*What is needed*. Please set down, with no changes, every line of the material below from the one containing "Open the online hotline chat button" through the end. Skip the pictures.

[Start of section]

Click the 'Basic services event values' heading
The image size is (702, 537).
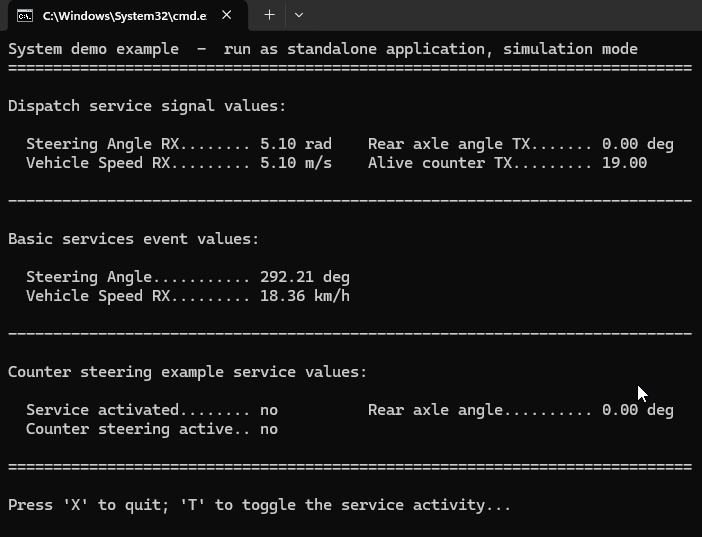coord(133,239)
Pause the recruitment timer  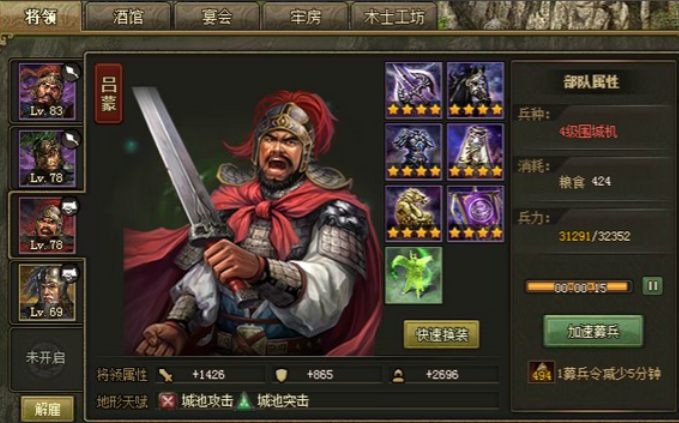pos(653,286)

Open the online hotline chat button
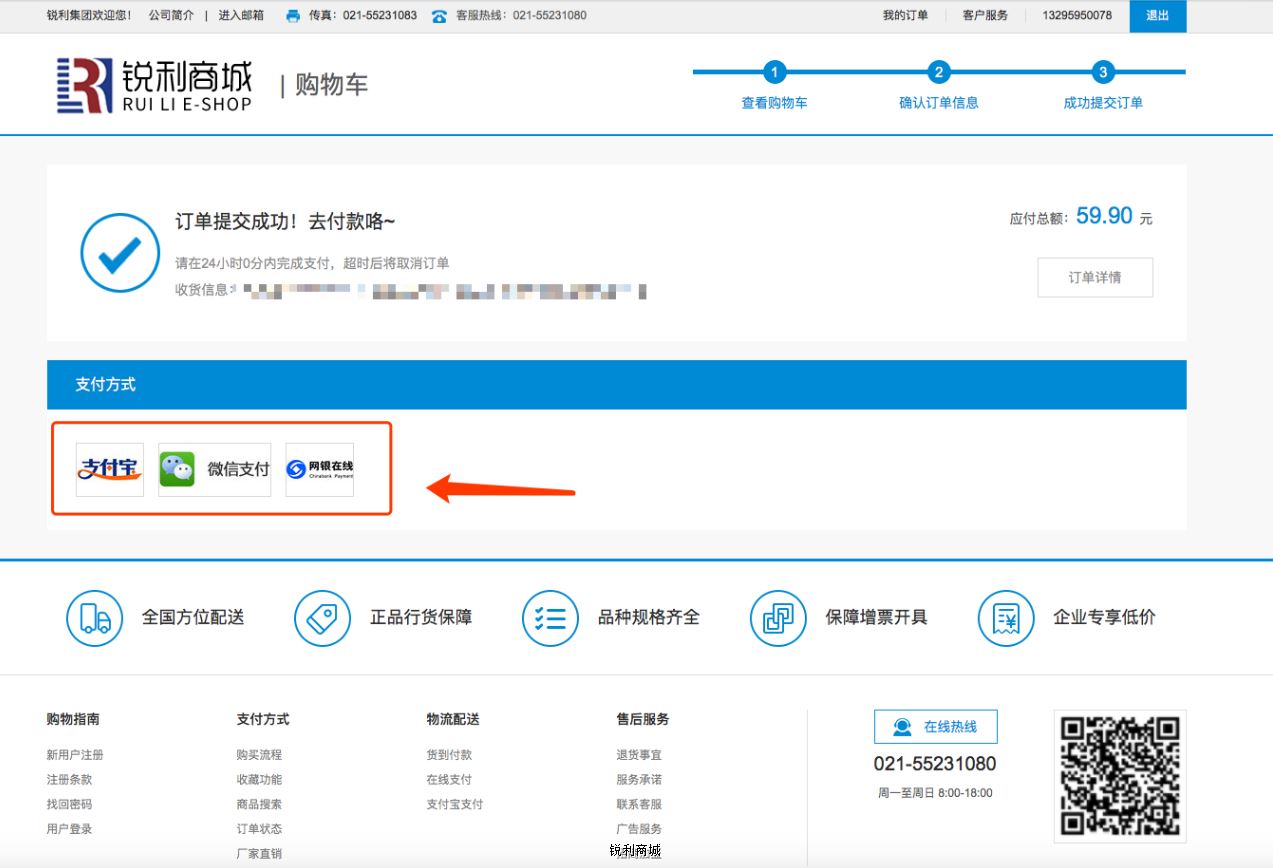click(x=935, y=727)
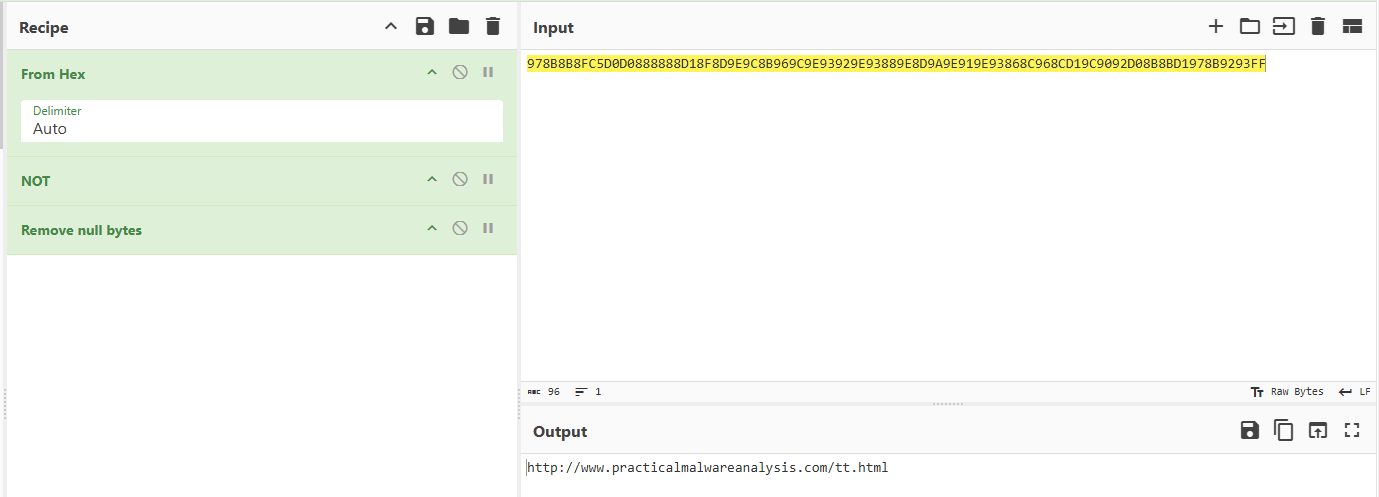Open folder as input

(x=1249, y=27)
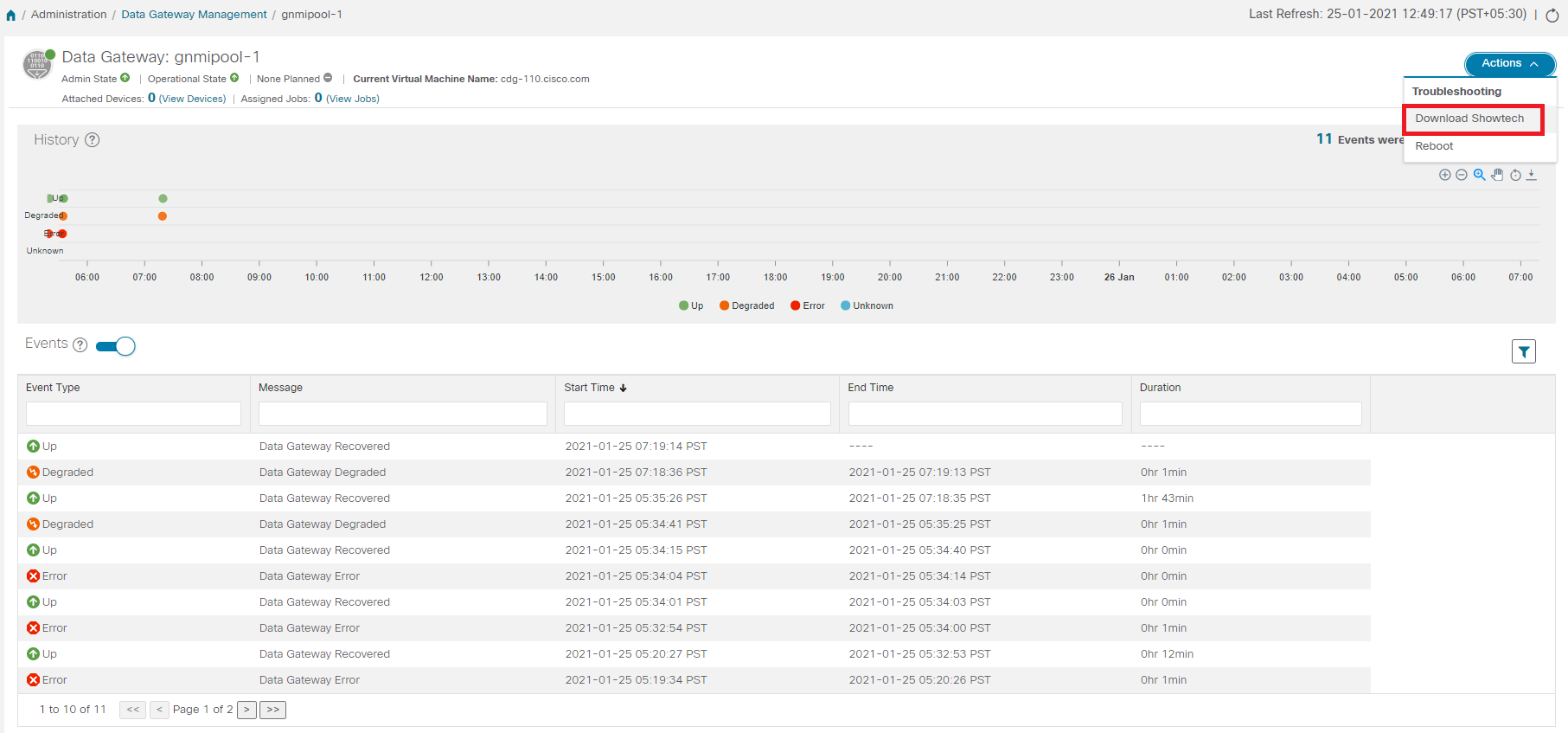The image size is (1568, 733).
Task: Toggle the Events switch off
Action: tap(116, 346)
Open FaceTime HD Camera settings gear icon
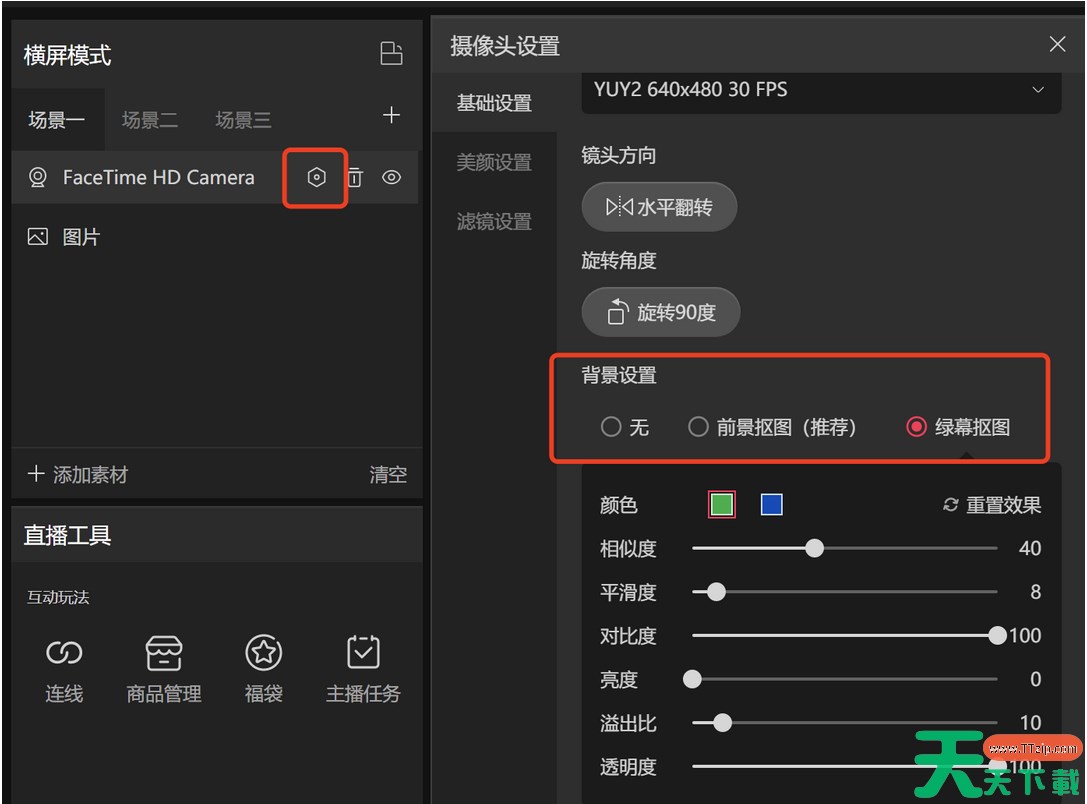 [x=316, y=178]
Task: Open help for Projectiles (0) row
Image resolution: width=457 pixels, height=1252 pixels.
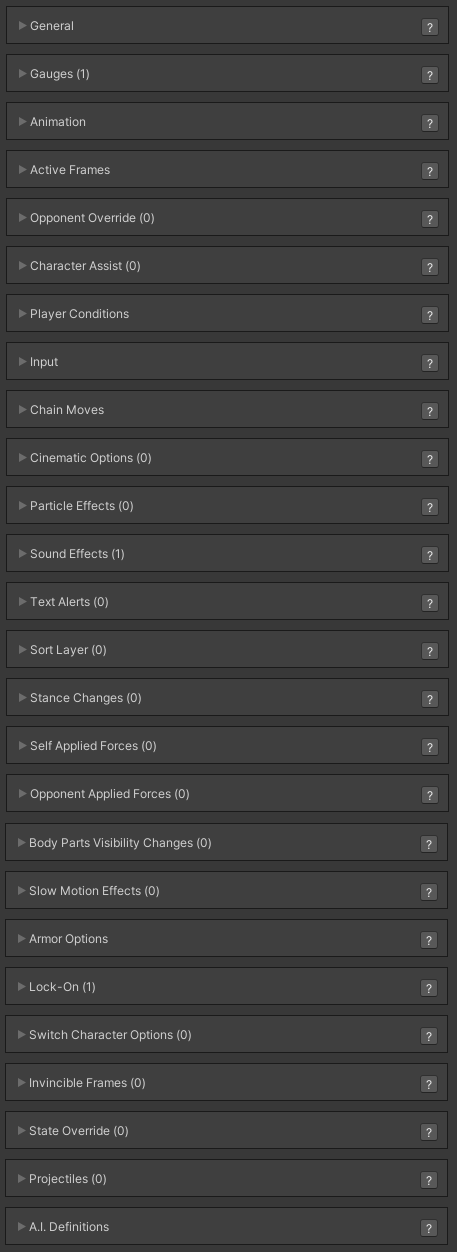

[End of section]

*Response box*.
Open the online hotline chat button
click(x=935, y=727)
Open folder as input

(x=1249, y=27)
The image size is (1568, 733).
Task: Toggle the Events switch off
Action: tap(116, 346)
Open FaceTime HD Camera settings gear icon
 [x=316, y=178]
Task: Open help for Projectiles (0) row
Image resolution: width=457 pixels, height=1252 pixels.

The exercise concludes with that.